▸ Your objective
Your task is to set down the records below again, exactly.

+++ Material provided

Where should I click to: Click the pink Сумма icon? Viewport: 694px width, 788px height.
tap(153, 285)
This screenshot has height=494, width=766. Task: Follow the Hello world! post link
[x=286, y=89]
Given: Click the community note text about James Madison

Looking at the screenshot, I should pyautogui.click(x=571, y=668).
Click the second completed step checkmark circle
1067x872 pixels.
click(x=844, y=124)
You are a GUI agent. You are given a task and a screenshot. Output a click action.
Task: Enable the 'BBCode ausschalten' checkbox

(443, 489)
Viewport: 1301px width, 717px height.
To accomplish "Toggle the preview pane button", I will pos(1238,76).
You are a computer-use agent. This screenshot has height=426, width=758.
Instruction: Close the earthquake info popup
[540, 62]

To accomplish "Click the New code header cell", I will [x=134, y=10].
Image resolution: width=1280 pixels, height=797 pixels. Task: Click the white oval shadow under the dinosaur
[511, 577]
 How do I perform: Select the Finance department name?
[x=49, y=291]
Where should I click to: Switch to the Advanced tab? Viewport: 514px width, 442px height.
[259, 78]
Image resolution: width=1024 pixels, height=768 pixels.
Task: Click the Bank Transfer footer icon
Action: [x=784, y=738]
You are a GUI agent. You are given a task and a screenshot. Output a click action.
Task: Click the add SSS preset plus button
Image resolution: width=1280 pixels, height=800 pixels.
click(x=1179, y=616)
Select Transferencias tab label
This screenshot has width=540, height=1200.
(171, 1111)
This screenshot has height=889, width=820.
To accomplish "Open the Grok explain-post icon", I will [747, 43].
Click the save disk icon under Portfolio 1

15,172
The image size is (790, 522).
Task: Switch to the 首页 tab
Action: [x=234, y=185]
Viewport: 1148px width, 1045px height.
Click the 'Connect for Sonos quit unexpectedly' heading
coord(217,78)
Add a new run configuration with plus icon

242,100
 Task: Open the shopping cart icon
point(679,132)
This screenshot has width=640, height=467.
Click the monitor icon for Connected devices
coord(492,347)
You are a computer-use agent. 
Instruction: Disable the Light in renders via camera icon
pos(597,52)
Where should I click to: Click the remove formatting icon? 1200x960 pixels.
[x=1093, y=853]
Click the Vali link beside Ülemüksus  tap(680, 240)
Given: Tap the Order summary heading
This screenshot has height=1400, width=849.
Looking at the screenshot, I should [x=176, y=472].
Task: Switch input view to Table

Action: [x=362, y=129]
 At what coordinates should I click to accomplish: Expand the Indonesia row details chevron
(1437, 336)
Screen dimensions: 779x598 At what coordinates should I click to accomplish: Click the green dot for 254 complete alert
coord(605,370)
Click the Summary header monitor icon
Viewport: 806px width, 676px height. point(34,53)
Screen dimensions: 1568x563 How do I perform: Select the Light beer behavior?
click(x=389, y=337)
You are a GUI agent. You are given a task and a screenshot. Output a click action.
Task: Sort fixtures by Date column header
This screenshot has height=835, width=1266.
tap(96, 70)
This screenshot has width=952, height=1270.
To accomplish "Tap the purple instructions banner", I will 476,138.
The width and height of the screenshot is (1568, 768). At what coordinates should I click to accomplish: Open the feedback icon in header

++++++

▸ Output of the exercise
Where should I click to: Click the pink Сумма icon? Viewport: 694px width, 788px height.
tap(153, 285)
This screenshot has height=494, width=766. Task: Follow the Hello world! post link
[x=286, y=89]
Given: Click the community note text about James Madison

Looking at the screenshot, I should pyautogui.click(x=571, y=668).
Click the second completed step checkmark circle
1067x872 pixels.
click(x=844, y=124)
You are a GUI agent. You are given a task and a screenshot. Output a click action.
Task: Enable the 'BBCode ausschalten' checkbox

(443, 489)
Viewport: 1301px width, 717px height.
To accomplish "Toggle the preview pane button", I will pos(1238,76).
You are a computer-use agent. This screenshot has height=426, width=758.
Instruction: Close the earthquake info popup
[540, 62]

To accomplish "Click the New code header cell", I will [x=134, y=10].
Image resolution: width=1280 pixels, height=797 pixels. Task: Click the white oval shadow under the dinosaur
[511, 577]
 How do I perform: Select the Finance department name?
[x=49, y=291]
Where should I click to: Switch to the Advanced tab? Viewport: 514px width, 442px height.
[259, 78]
Image resolution: width=1024 pixels, height=768 pixels.
Task: Click the Bank Transfer footer icon
Action: [x=784, y=738]
You are a GUI agent. You are given a task and a screenshot. Output a click action.
Task: Click the add SSS preset plus button
Image resolution: width=1280 pixels, height=800 pixels.
click(x=1179, y=616)
Select Transferencias tab label
This screenshot has width=540, height=1200.
(171, 1111)
This screenshot has height=889, width=820.
To accomplish "Open the Grok explain-post icon", I will [747, 43].
Click the save disk icon under Portfolio 1

15,172
The image size is (790, 522).
Task: Switch to the 首页 tab
Action: [x=234, y=185]
Viewport: 1148px width, 1045px height.
Click the 'Connect for Sonos quit unexpectedly' heading
coord(217,78)
Add a new run configuration with plus icon

242,100
 Task: Open the shopping cart icon
point(679,132)
This screenshot has width=640, height=467.
Click the monitor icon for Connected devices
coord(492,347)
You are a computer-use agent. 
Instruction: Disable the Light in renders via camera icon
pos(597,52)
Where should I click to: Click the remove formatting icon? 1200x960 pixels.
[x=1093, y=853]
Click the Vali link beside Ülemüksus  tap(680, 240)
Given: Tap the Order summary heading
This screenshot has height=1400, width=849.
Looking at the screenshot, I should [x=176, y=472].
Task: Switch input view to Table

Action: [x=362, y=129]
 At what coordinates should I click to accomplish: Expand the Indonesia row details chevron
(1437, 336)
Screen dimensions: 779x598 At what coordinates should I click to accomplish: Click the green dot for 254 complete alert
coord(605,370)
Click the Summary header monitor icon
Viewport: 806px width, 676px height. point(34,53)
Screen dimensions: 1568x563 How do I perform: Select the Light beer behavior?
click(x=389, y=337)
You are a GUI agent. You are given a task and a screenshot. Output a click action.
Task: Sort fixtures by Date column header
This screenshot has height=835, width=1266.
tap(96, 70)
This screenshot has width=952, height=1270.
To accomplish "Tap the purple instructions banner", I will 476,138.
The width and height of the screenshot is (1568, 768). At what coordinates should I click to accomplish: Open the feedback icon in header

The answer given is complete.